GitLab will be switched during March 2023 Datacenter Switchover (T327920) from eqiad to codfw too (one day before the actual switchover, to not block dependencies). This task tacks the failover of the GitLab production instance eqiad (gitlab1004) to codfw (gitlab2002).
Docs: https://wikitech.wikimedia.org/wiki/GitLab/Failover
Last task: T307142#7971192 (checklist can be adapted for this years failover)
Time: 10:00 am UTC 27th of February
Checklist:
Preparations before downtime:
- check gitlab1004 and gitlab2002 use the same ssh host keys for ssh-gitlab daemon
- prepare change to set profile::gitlab::service_name: 'gitlab.wikimedia.org' on gitlab2002 and gitlab2002 as profile::gitlab::active_host operations/puppet/+/891863
- Prepare change to point DNS entry for gitlab.wikimedia.org to gitlab2002 gitlab-replica-old.wikimedia.org to gitlab1004 operations/dns/+/891888
- apply gitlab-settings to gitlab1004 and gitlab2002
- announce downtime some days ahead on ops/releng list/broadcast message
- lower TTL for gitlab DNS records to 300s (also PTR) operations/dns/+/891886
Scheduled downtime:
- Announce downtime in #wikimedia-gitlab
- pause all GitLab Runners (gitlab-settings ./runners active | tee active.txt && ./runners pause < active.txt)

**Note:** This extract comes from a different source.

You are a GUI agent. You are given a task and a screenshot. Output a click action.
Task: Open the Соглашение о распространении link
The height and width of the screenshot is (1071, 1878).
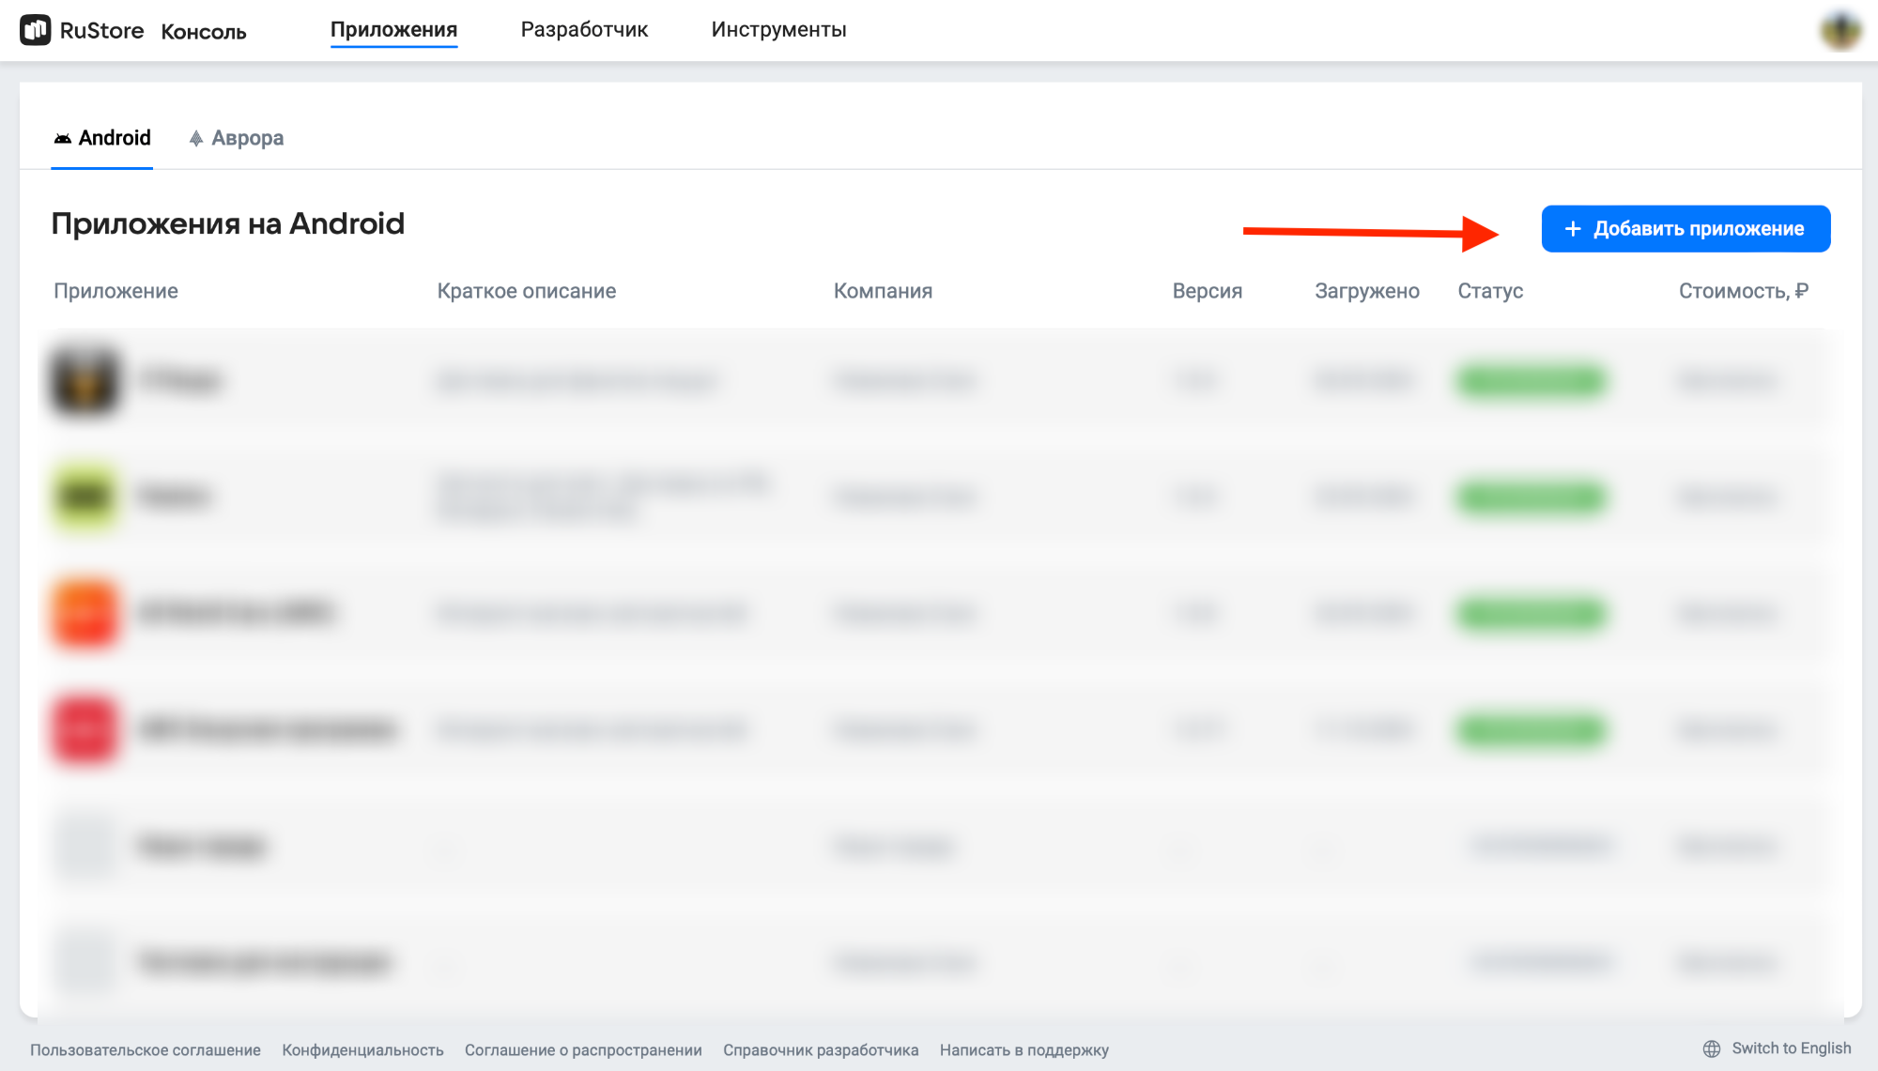[583, 1049]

- downtime gitlab1004 sudo cookbook sre.hosts.downtime -r "Running failover to gitlab2002- T329931" -M 120 'gitlab2002.wikimedia.org'
- stop puppet on gitlab1004 with sudo disable-puppet "Running failover to gitlab2002 - T329931"
- stop GitLab on gitlab1004 with gitlab-ctl stop nginx
- stop ssh-gitlab daemon on gitlab1004 with systemctl stop ssh-gitlab
- create full backup on gitlab1004 with /usr/bin/gitlab-backup create CRON=1 STRATEGY=copy GZIP_RSYNCABLE="true" GITLAB_BACKUP_MAX_CONCURRENCY="4" GITLAB_BACKUP_MAX_STORAGE_CONCURRENCY="1"
- sync backup, on gitlab1004 run /usr/bin/rsync -avp /srv/gitlab-backup/ rsync://gitlab2002.wikimedia.org/data-backup
- merge change to set profile::gitlab::service_name: 'gitlab.wikimedia.org' on gitlab2002 and run puppet operations/puppet/+/891863
- trigger restore on gitlab2002 run sudo systemctl start backup-restore.service (for logs, run journalctl -f -u backup-restore.service)
- Merge change to point DNS entry for gitlab.wikimedia.org to gitlab2002 gitlab-replica-old.wikimedia.org to gitlab1004 operations/dns/+/891888
- verify installation
- enable puppet on gitlab1004 with sudo run-puppet-agent -e "Running failover to gitlab2002 - T329931"
- start ssh-gitlab daemon on gitlab1004 with systemctl start ssh-gitlab
- unpause all GitLab Runners (gitlab-settings ./runners unpause < active.txt)
- announce end of downtime